Siege für Thomas Rive und Marion Schleypen

Kaiserwetter und Topleistungen: Besser hätte das Dressurturnier des RV St. Georg Büttgen am vergangenen Wochenende nicht laufen können. „Wir sind sehr zufrieden“, freuten sich Maria und Johannes Pannenbecker, „Hausherren“ auf dem Pannenbeckerhof gemeinsam mit dem Helferteam. Das sorgte an beiden Turniertagen für allerbeste Bedingungen auf und rund um das Dressurviereck – für Reiter, Pferde und Zuschauer.
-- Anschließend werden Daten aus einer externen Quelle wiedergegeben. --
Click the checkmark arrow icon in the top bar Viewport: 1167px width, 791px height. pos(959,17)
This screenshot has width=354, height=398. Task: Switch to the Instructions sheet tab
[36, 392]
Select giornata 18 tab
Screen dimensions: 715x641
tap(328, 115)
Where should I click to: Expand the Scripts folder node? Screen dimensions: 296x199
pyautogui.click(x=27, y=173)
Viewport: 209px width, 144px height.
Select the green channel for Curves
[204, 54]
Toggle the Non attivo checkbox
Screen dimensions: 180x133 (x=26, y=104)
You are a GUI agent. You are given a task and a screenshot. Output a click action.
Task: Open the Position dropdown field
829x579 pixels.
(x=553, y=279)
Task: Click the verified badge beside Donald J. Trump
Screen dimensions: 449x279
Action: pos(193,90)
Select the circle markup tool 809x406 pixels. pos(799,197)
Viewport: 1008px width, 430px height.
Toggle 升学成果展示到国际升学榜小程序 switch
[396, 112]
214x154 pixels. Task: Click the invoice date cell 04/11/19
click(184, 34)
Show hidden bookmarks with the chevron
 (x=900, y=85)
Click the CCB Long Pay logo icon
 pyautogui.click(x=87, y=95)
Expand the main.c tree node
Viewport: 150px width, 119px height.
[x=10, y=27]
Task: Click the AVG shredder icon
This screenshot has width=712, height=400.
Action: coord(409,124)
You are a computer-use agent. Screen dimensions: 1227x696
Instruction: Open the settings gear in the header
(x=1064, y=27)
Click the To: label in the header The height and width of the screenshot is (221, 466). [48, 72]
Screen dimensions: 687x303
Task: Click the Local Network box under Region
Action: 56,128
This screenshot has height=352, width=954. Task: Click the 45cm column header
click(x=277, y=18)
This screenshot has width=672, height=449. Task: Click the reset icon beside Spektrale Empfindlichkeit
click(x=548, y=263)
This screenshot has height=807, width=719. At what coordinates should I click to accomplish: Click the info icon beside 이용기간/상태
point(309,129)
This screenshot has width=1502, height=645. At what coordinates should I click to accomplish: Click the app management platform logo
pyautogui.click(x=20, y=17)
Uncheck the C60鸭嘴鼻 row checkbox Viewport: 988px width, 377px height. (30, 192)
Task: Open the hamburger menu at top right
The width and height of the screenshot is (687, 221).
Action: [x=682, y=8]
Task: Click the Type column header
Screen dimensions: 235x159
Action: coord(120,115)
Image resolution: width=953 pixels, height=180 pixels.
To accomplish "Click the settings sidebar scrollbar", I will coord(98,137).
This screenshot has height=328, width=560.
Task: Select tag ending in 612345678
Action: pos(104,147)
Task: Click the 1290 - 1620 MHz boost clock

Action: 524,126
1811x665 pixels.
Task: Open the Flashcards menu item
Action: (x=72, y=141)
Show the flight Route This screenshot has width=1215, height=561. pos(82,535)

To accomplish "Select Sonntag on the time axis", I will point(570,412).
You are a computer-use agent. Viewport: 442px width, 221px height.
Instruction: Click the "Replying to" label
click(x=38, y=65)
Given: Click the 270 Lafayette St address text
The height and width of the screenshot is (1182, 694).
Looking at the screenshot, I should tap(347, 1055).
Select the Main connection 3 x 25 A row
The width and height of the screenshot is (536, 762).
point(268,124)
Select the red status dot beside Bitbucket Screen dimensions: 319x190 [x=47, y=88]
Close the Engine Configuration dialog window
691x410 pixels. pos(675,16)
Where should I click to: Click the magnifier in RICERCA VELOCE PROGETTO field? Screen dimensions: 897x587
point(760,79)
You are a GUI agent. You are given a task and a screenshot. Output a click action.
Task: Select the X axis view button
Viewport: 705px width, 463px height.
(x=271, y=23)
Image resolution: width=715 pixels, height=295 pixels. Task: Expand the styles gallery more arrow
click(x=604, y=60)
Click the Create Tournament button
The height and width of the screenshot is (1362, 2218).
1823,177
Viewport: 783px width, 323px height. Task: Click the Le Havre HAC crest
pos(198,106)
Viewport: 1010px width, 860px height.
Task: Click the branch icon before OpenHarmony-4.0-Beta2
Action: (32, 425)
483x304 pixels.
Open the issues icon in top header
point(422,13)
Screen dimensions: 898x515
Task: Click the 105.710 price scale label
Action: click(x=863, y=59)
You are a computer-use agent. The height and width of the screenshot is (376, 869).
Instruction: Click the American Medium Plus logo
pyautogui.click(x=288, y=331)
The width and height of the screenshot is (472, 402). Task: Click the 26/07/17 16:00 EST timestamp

Siegten im Sankt Georg Spezial: Thomas Rive und sein Hotmail. Foto: privat

Siegten im Sankt Georg Spezial: Thomas Rive und sein Hotmail. Foto: privat

Sportlicher Höhepunkt und zugleich krönender Abschluss war der Sankt Georg Spezial am Sonntagnachmittag. In der S-Dressur sorgte Thomas Rive für die beste Leistung im Dressurviereck. Der Pferdewirtschaftsmeister von der RSG Niershof Mönchengladbach spielte das enorme Bewegungspotenzial seines elfjährigen Hengstes Hotmail aus. Das Paar zeigte eine starke Vorstellung mit vielen Höhepunkten in der Trab- und der Galopptour – und kratzte als einziges an der 70-Prozent-Marke. Mit 69, 756 Prozent war Rive im Sattel des dunkelbraunen Westfalen nicht zu schlagen. Zweite wurde Natasche Jansen (ZRFV Wickrath), die mit Golden Eye auf 68,699 Prozent kam. Sehr glücklich über Platz drei war Laetitia Terberger. Die 21-jährige Reiterin vom Neuss-Grefrather RC –erfolgreich im U21-Lager und Mitglied des Landeskaders – trabte mit Rubiks Cube zu 67,398 Prozent. Nachdem es auf den letzten Turnieren nicht optimal gelaufen war, zeigte sich der zwölfjährige Rappwallach unter der Studentin wieder zuverlässig und konzentriert. Knapp hinter Terberger landete Kristin-Leonie Weiland (Förderkreis Dressur) mit San Simeon (67,236). Fünfte wurde Anna Laura Klues vom gastgebenden Verein, die mit Pitti Filou auf 66,951 Prozent kam.
Alles anderes als optimal lief es dagegen für Marion Schleypen. Die Lokalmatadorin vom Neuss-Grefrather RC hatte am Samstag noch die Zwei-Sterne-M gewonnen. Auf Dr. Jackyl hatte sie souverän 68,873 Prozent und die goldene Schleife erritten. Im Sankt Georg Spezial konnte das Paar aus Neuss-Grefrath allerdings nicht an die Leistungen anknüpfen (18. Platz).
In der M-Dressur hatte Marion Schleypen noch die Polin Aleksandra Szadkowska (Förderkreis Dressur Neuss) auf Filia Magica (67,794) auf Platz zwei verwiesen – und auch den späteren S-Sieger Thomas Rive, der mit Hotmail die blaue Schleife für Rang vier bekam.
Dazwischen schon sich als Dritte Delia Heyers mit ihrer Stute Lotta H (RV St. Johannes Waat). Die amtierende Kreismeisterin kam auf 67,696 Prozent. In der L-Dresur auf Kandare hatte sie als einzige Starterin die 70-Prozent-Marke geknackt und haushoch gewonnen: fast fünf Prozentpunkte Vorsprung hatte sie auf das zweite Paar.